■ TÂCHE À RÉALISER
Répondez s'il vous plaît à ces questions sur l'extrait source ci-dessous, une réponse par ligne :
1. À l'aide de quel outil aurait-on mis une priorité sur le fait de pouvoir trouver des prostituées ?
2. Quelle démarche est jugée « plus complexe » ?
3. Outre l'histoire d'Amazon, dans quel monde cette problématique se retrouve-t-elle aussi ?

Ce sont des usages assez spécifiques, mais c’était assez parlant sur les questions de « on a mis une priorité sur le fait de pouvoir trouver des prostituées à l’aide de Siri, par contre, pour aller au Planning familial, c’est plus complexe !

Cette problématique qui vient des données et de la manière dont la société est construite en vrai, ça ne sort pas de nulle part, on la retrouve aussi dans tous les pans algorithmiques. J’en ai parlé un petit peu avec l’histoire d’Amazon, mais ça arrive aussi dans le monde de la reconnaissance faciale.

[Données de localisation des éléments et du texte]
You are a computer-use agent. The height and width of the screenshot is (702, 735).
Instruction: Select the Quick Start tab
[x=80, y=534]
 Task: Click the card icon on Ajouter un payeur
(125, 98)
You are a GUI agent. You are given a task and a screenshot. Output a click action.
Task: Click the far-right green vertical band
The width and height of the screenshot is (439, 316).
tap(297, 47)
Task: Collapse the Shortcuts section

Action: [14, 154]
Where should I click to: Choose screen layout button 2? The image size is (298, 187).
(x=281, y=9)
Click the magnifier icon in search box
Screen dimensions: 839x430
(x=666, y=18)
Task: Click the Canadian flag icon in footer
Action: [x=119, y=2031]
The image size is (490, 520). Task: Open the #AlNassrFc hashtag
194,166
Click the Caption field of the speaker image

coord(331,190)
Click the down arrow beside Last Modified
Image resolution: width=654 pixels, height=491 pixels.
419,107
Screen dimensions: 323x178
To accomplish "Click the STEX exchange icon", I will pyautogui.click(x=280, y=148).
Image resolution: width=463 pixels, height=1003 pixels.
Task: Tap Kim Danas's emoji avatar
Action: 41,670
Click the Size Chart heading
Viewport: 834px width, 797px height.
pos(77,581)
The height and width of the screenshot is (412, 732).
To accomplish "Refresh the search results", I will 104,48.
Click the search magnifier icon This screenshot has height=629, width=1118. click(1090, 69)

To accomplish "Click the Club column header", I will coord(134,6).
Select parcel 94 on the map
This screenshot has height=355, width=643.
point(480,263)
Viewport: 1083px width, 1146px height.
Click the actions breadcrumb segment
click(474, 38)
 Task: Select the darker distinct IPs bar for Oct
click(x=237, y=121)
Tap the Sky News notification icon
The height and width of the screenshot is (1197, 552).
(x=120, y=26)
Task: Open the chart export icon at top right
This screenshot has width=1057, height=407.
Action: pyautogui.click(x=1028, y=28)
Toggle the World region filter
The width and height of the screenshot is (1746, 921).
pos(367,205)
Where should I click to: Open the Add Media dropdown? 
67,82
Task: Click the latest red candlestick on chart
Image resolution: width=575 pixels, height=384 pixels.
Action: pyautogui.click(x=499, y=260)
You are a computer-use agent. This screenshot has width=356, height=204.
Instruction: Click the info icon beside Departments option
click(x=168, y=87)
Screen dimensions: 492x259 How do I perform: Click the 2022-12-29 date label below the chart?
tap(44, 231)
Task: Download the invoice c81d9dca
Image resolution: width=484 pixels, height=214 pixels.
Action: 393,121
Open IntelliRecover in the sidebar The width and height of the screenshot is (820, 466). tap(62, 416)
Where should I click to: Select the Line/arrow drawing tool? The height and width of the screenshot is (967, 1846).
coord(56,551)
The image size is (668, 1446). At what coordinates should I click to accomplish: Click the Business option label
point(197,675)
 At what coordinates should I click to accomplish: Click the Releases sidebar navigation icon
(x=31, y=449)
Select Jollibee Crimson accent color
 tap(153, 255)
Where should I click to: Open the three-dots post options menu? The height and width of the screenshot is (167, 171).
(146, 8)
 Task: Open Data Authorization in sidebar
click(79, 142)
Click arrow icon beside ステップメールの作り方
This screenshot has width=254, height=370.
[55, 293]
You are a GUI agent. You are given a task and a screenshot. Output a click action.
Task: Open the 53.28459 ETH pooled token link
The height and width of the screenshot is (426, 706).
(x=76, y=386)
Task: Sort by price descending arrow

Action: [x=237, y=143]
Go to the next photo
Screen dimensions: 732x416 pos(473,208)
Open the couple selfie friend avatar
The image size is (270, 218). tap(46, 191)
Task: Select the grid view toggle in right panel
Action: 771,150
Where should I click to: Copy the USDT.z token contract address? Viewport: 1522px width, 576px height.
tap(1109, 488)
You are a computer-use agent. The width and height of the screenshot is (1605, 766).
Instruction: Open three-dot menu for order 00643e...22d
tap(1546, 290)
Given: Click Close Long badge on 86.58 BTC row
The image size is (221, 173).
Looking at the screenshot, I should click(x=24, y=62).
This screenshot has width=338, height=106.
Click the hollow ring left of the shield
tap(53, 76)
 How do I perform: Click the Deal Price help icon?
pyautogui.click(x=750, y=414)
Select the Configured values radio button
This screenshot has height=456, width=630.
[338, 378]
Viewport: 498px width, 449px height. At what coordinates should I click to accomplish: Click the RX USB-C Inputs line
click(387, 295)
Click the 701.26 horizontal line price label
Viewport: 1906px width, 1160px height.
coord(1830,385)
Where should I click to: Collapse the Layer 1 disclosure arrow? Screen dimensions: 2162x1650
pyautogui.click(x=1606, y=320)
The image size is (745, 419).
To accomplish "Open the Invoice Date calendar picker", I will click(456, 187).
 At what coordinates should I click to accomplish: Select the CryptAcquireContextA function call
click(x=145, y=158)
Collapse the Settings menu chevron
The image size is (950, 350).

■ CORRIGÉ
1. Siri.
2. Aller au Planning familial.
3. Le monde de la reconnaissance faciale.